*ABOUT THIS TASK*
Output the full listing again without altering anything.
..........
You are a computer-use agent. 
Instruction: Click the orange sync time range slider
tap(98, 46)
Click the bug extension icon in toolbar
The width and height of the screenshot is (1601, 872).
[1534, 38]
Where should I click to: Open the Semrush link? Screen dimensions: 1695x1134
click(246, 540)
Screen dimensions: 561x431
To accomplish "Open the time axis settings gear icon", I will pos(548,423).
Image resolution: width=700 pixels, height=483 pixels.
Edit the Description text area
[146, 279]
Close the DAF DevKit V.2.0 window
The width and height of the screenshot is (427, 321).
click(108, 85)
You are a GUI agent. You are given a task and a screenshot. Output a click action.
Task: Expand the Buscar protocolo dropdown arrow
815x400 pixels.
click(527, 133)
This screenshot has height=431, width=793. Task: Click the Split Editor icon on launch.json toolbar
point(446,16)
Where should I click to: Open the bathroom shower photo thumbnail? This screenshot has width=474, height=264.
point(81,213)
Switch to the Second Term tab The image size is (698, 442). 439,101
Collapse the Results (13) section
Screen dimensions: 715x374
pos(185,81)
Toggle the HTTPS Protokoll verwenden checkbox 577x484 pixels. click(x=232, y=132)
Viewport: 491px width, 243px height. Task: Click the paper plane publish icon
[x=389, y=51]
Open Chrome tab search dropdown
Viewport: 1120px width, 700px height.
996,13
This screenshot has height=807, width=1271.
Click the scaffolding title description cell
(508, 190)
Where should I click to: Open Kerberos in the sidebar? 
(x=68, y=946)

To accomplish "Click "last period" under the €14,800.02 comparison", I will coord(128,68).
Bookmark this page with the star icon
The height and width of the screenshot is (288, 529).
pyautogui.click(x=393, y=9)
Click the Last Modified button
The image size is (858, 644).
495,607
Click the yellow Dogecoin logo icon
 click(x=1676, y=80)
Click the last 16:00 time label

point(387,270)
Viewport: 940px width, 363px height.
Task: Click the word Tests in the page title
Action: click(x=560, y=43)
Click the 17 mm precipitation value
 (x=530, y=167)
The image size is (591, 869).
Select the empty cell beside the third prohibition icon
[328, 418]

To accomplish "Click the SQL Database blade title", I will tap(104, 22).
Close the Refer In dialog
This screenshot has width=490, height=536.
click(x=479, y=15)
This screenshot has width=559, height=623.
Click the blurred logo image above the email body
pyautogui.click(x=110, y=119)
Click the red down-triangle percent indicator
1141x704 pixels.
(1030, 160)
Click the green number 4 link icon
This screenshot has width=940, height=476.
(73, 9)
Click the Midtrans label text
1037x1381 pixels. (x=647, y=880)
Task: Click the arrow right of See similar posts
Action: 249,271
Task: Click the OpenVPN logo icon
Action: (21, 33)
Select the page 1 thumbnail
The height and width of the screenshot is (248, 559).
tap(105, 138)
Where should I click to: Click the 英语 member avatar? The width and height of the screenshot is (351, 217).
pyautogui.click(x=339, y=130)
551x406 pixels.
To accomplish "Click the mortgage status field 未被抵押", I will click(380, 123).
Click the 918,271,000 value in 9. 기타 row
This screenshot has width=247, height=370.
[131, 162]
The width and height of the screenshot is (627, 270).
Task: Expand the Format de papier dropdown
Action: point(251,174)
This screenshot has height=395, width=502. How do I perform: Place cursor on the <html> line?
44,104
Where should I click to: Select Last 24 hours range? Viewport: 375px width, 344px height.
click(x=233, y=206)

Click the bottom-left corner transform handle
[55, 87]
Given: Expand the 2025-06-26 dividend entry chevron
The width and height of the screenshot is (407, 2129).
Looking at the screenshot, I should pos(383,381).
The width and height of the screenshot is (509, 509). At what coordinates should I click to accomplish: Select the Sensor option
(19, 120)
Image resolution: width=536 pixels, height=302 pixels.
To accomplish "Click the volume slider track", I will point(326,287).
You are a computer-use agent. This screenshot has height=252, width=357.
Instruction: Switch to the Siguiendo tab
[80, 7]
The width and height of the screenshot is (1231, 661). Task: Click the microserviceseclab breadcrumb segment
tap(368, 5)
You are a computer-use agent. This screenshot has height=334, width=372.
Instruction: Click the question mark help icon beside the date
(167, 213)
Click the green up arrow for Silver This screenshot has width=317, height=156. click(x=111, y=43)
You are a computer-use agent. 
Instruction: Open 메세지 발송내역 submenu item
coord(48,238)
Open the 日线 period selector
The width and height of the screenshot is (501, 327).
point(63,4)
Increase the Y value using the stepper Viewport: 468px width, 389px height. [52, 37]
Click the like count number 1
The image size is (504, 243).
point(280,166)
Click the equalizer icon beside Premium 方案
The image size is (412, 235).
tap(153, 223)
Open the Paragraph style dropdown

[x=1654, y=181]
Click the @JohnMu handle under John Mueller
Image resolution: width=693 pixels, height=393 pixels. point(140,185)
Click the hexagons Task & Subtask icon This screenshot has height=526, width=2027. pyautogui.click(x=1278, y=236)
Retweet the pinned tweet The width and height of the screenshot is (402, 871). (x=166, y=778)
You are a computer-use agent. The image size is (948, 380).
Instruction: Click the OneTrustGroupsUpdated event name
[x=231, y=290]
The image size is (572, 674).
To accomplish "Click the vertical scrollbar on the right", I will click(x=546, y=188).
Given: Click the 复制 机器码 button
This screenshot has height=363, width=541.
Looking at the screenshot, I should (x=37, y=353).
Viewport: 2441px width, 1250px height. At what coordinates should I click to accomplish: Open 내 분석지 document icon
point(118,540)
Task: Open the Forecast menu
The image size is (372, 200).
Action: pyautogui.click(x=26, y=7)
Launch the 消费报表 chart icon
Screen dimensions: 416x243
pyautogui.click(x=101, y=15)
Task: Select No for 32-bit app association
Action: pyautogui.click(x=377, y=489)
..........
*ANSWER BOX*
You are a computer-use agent. 
Instruction: Click the orange sync time range slider
tap(98, 46)
Click the bug extension icon in toolbar
The width and height of the screenshot is (1601, 872).
[1534, 38]
Where should I click to: Open the Semrush link? Screen dimensions: 1695x1134
click(246, 540)
Screen dimensions: 561x431
To accomplish "Open the time axis settings gear icon", I will pos(548,423).
Image resolution: width=700 pixels, height=483 pixels.
Edit the Description text area
[146, 279]
Close the DAF DevKit V.2.0 window
The width and height of the screenshot is (427, 321).
click(108, 85)
You are a GUI agent. You are given a task and a screenshot. Output a click action.
Task: Expand the Buscar protocolo dropdown arrow
815x400 pixels.
click(527, 133)
This screenshot has height=431, width=793. Task: Click the Split Editor icon on launch.json toolbar
point(446,16)
Where should I click to: Open the bathroom shower photo thumbnail? This screenshot has width=474, height=264.
point(81,213)
Switch to the Second Term tab The image size is (698, 442). 439,101
Collapse the Results (13) section
Screen dimensions: 715x374
pos(185,81)
Toggle the HTTPS Protokoll verwenden checkbox 577x484 pixels. click(x=232, y=132)
Viewport: 491px width, 243px height. Task: Click the paper plane publish icon
[x=389, y=51]
Open Chrome tab search dropdown
Viewport: 1120px width, 700px height.
996,13
This screenshot has height=807, width=1271.
Click the scaffolding title description cell
(508, 190)
Where should I click to: Open Kerberos in the sidebar? 
(x=68, y=946)

To accomplish "Click "last period" under the €14,800.02 comparison", I will coord(128,68).
Bookmark this page with the star icon
The height and width of the screenshot is (288, 529).
pyautogui.click(x=393, y=9)
Click the Last Modified button
The image size is (858, 644).
495,607
Click the yellow Dogecoin logo icon
 click(x=1676, y=80)
Click the last 16:00 time label

point(387,270)
Viewport: 940px width, 363px height.
Task: Click the word Tests in the page title
Action: click(x=560, y=43)
Click the 17 mm precipitation value
 (x=530, y=167)
The image size is (591, 869).
Select the empty cell beside the third prohibition icon
[328, 418]

To accomplish "Click the SQL Database blade title", I will tap(104, 22).
Close the Refer In dialog
This screenshot has width=490, height=536.
click(x=479, y=15)
This screenshot has width=559, height=623.
Click the blurred logo image above the email body
pyautogui.click(x=110, y=119)
Click the red down-triangle percent indicator
1141x704 pixels.
(1030, 160)
Click the green number 4 link icon
This screenshot has width=940, height=476.
(73, 9)
Click the Midtrans label text
1037x1381 pixels. (x=647, y=880)
Task: Click the arrow right of See similar posts
Action: 249,271
Task: Click the OpenVPN logo icon
Action: (21, 33)
Select the page 1 thumbnail
The height and width of the screenshot is (248, 559).
tap(105, 138)
Where should I click to: Click the 英语 member avatar? The width and height of the screenshot is (351, 217).
pyautogui.click(x=339, y=130)
551x406 pixels.
To accomplish "Click the mortgage status field 未被抵押", I will click(380, 123).
Click the 918,271,000 value in 9. 기타 row
This screenshot has width=247, height=370.
[131, 162]
The width and height of the screenshot is (627, 270).
Task: Expand the Format de papier dropdown
Action: point(251,174)
This screenshot has height=395, width=502. How do I perform: Place cursor on the <html> line?
44,104
Where should I click to: Select Last 24 hours range? Viewport: 375px width, 344px height.
click(x=233, y=206)

Click the bottom-left corner transform handle
[55, 87]
Given: Expand the 2025-06-26 dividend entry chevron
The width and height of the screenshot is (407, 2129).
Looking at the screenshot, I should pos(383,381).
The width and height of the screenshot is (509, 509). At what coordinates should I click to accomplish: Select the Sensor option
(19, 120)
Image resolution: width=536 pixels, height=302 pixels.
To accomplish "Click the volume slider track", I will point(326,287).
You are a computer-use agent. This screenshot has height=252, width=357.
Instruction: Switch to the Siguiendo tab
[80, 7]
The width and height of the screenshot is (1231, 661). Task: Click the microserviceseclab breadcrumb segment
tap(368, 5)
You are a computer-use agent. This screenshot has height=334, width=372.
Instruction: Click the question mark help icon beside the date
(167, 213)
Click the green up arrow for Silver This screenshot has width=317, height=156. click(x=111, y=43)
You are a computer-use agent. 
Instruction: Open 메세지 발송내역 submenu item
coord(48,238)
Open the 日线 period selector
The width and height of the screenshot is (501, 327).
point(63,4)
Increase the Y value using the stepper Viewport: 468px width, 389px height. [52, 37]
Click the like count number 1
The image size is (504, 243).
point(280,166)
Click the equalizer icon beside Premium 方案
The image size is (412, 235).
tap(153, 223)
Open the Paragraph style dropdown

[x=1654, y=181]
Click the @JohnMu handle under John Mueller
Image resolution: width=693 pixels, height=393 pixels. point(140,185)
Click the hexagons Task & Subtask icon This screenshot has height=526, width=2027. pyautogui.click(x=1278, y=236)
Retweet the pinned tweet The width and height of the screenshot is (402, 871). (x=166, y=778)
You are a computer-use agent. The image size is (948, 380).
Instruction: Click the OneTrustGroupsUpdated event name
[x=231, y=290]
The image size is (572, 674).
To accomplish "Click the vertical scrollbar on the right", I will click(x=546, y=188).
Given: Click the 复制 机器码 button
This screenshot has height=363, width=541.
Looking at the screenshot, I should (x=37, y=353).
Viewport: 2441px width, 1250px height. At what coordinates should I click to accomplish: Open 내 분석지 document icon
point(118,540)
Task: Open the Forecast menu
The image size is (372, 200).
Action: pyautogui.click(x=26, y=7)
Launch the 消费报表 chart icon
Screen dimensions: 416x243
pyautogui.click(x=101, y=15)
Task: Select No for 32-bit app association
Action: pyautogui.click(x=377, y=489)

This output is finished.